** Task prompt **
Work through the material beneath and count the lines that include "agent"; the answer is that number alone.

** Data records **
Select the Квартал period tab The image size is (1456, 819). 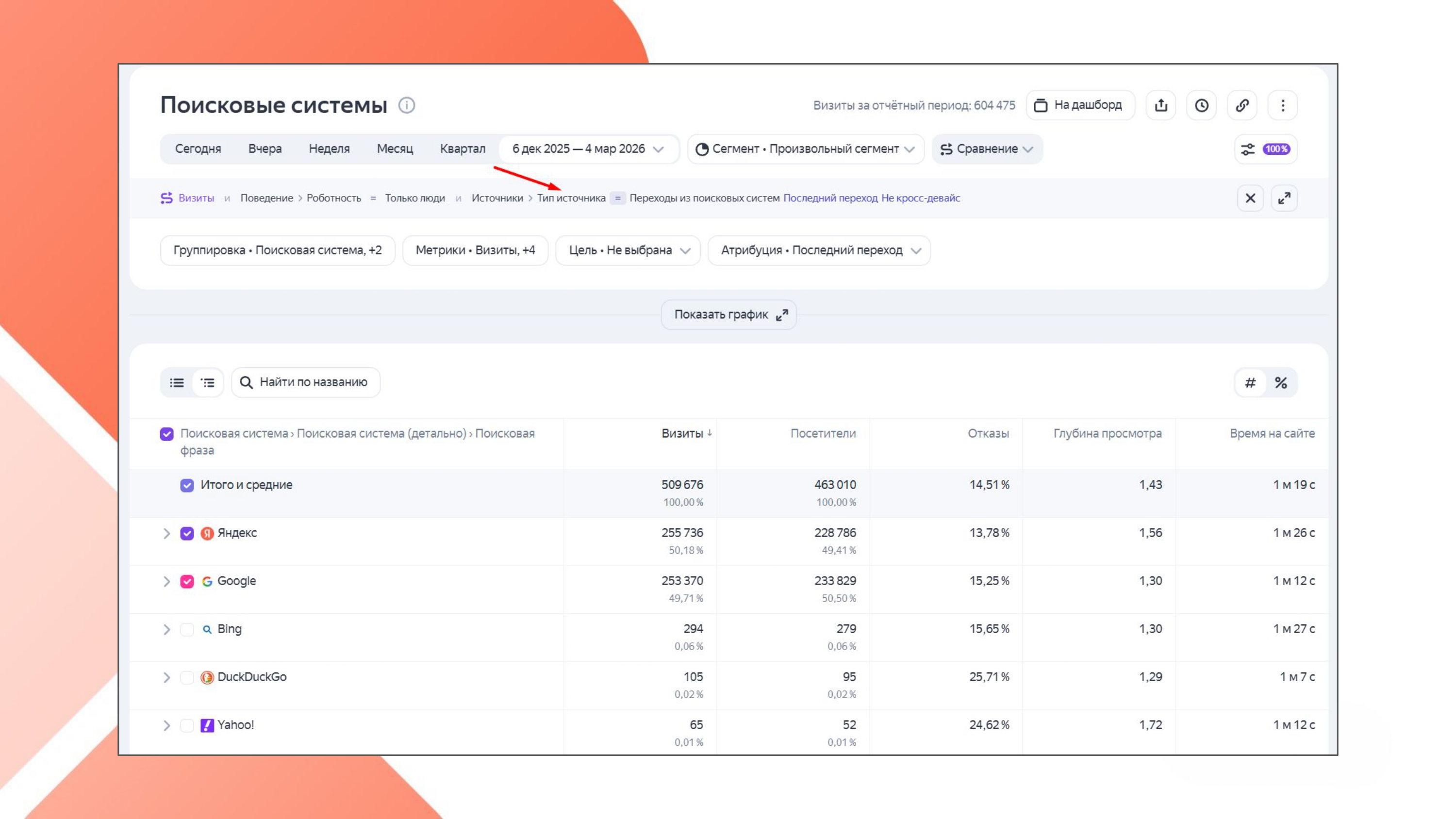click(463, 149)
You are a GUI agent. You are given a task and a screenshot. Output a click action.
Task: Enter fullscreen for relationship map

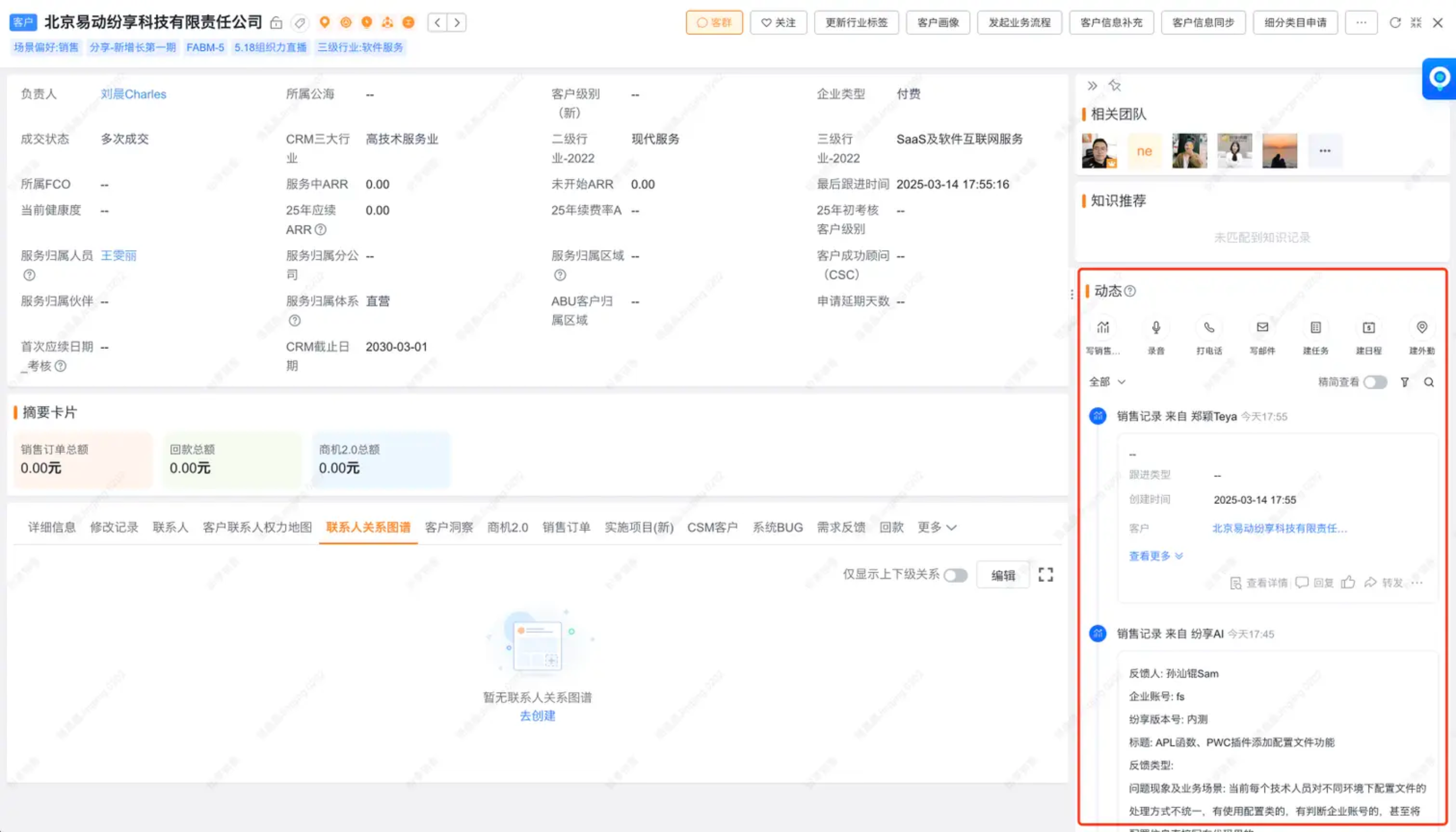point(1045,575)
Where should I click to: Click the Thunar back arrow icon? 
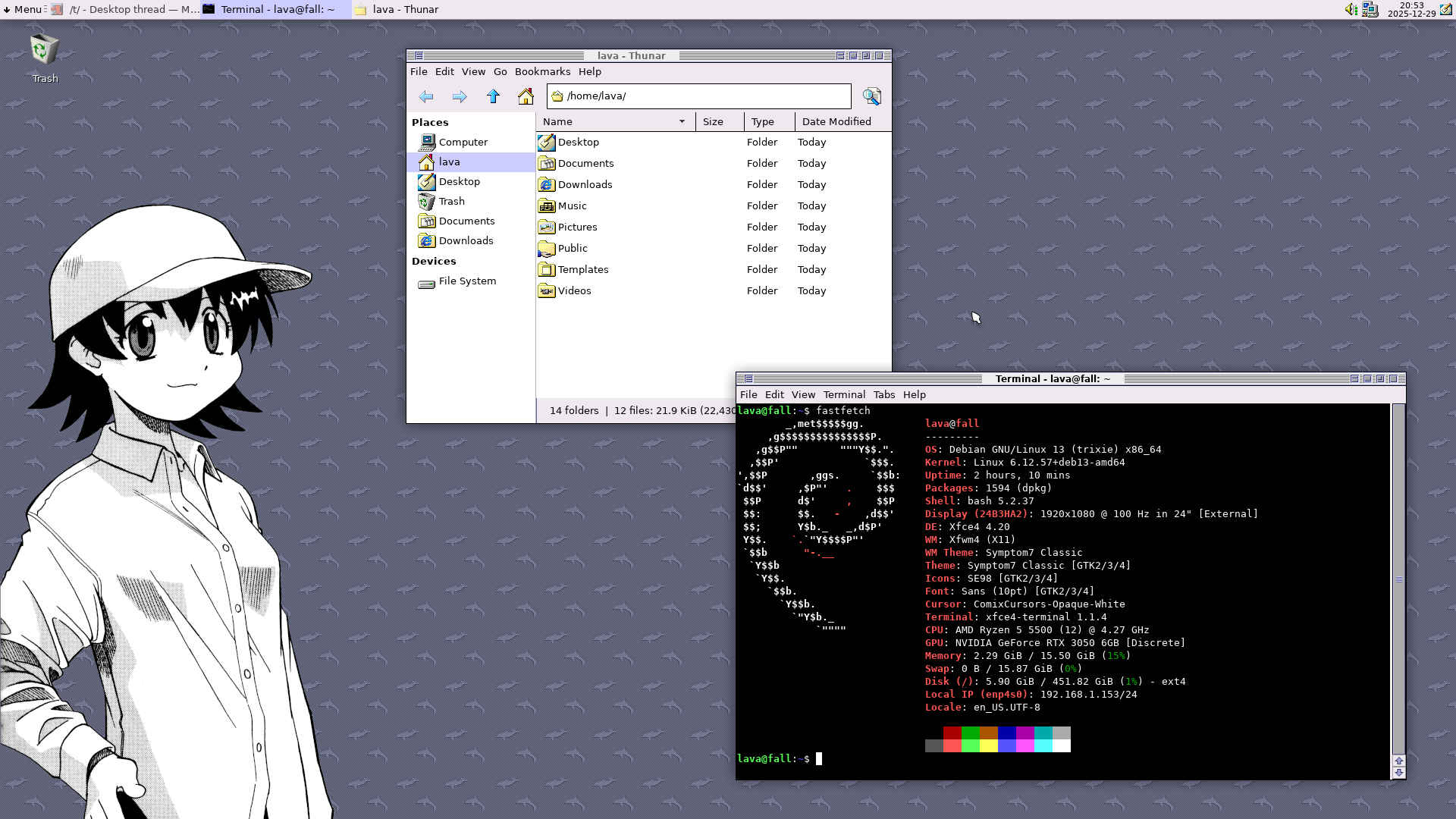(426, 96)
* * *
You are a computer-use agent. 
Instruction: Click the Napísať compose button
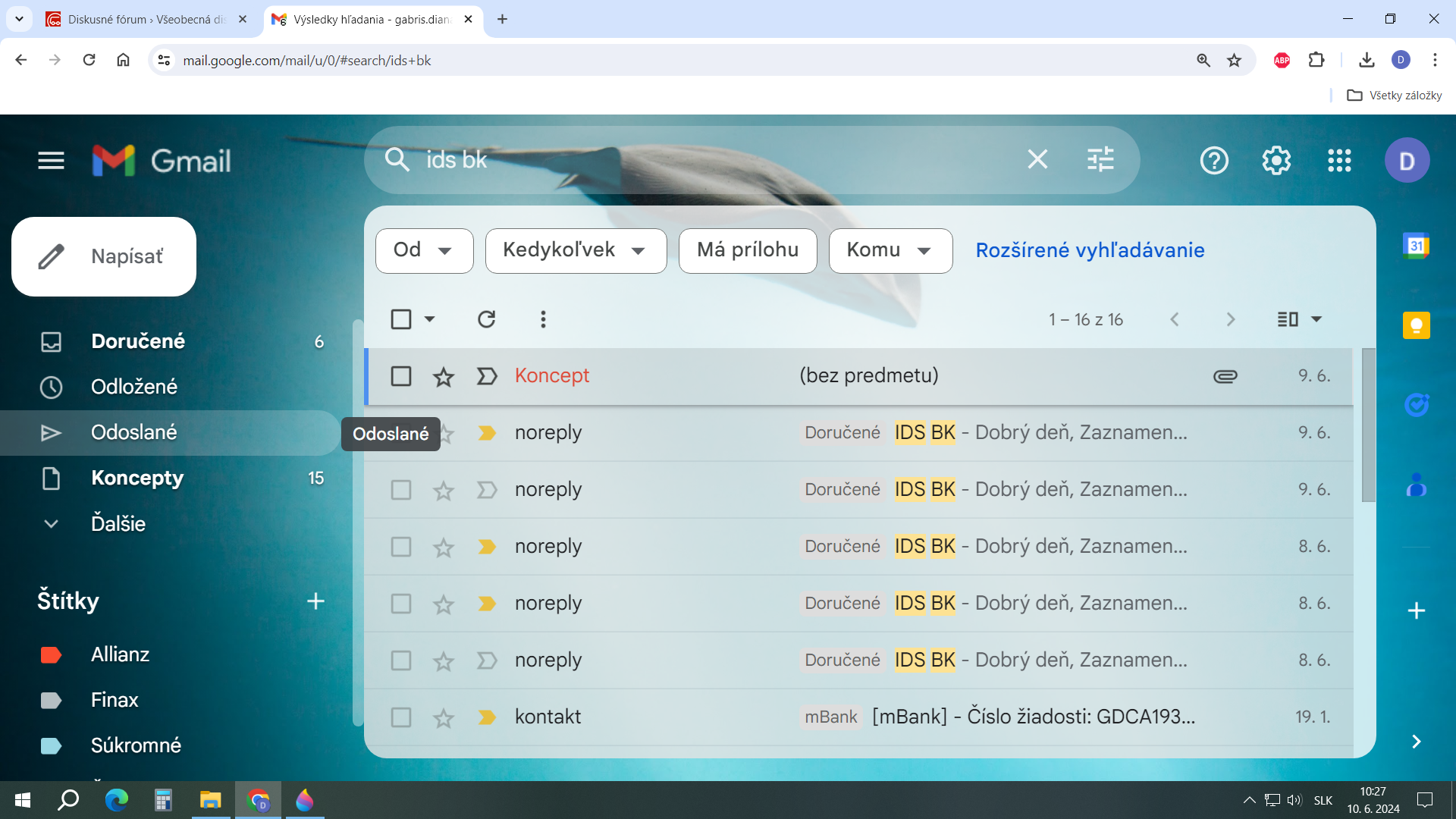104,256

** Exercise output **
2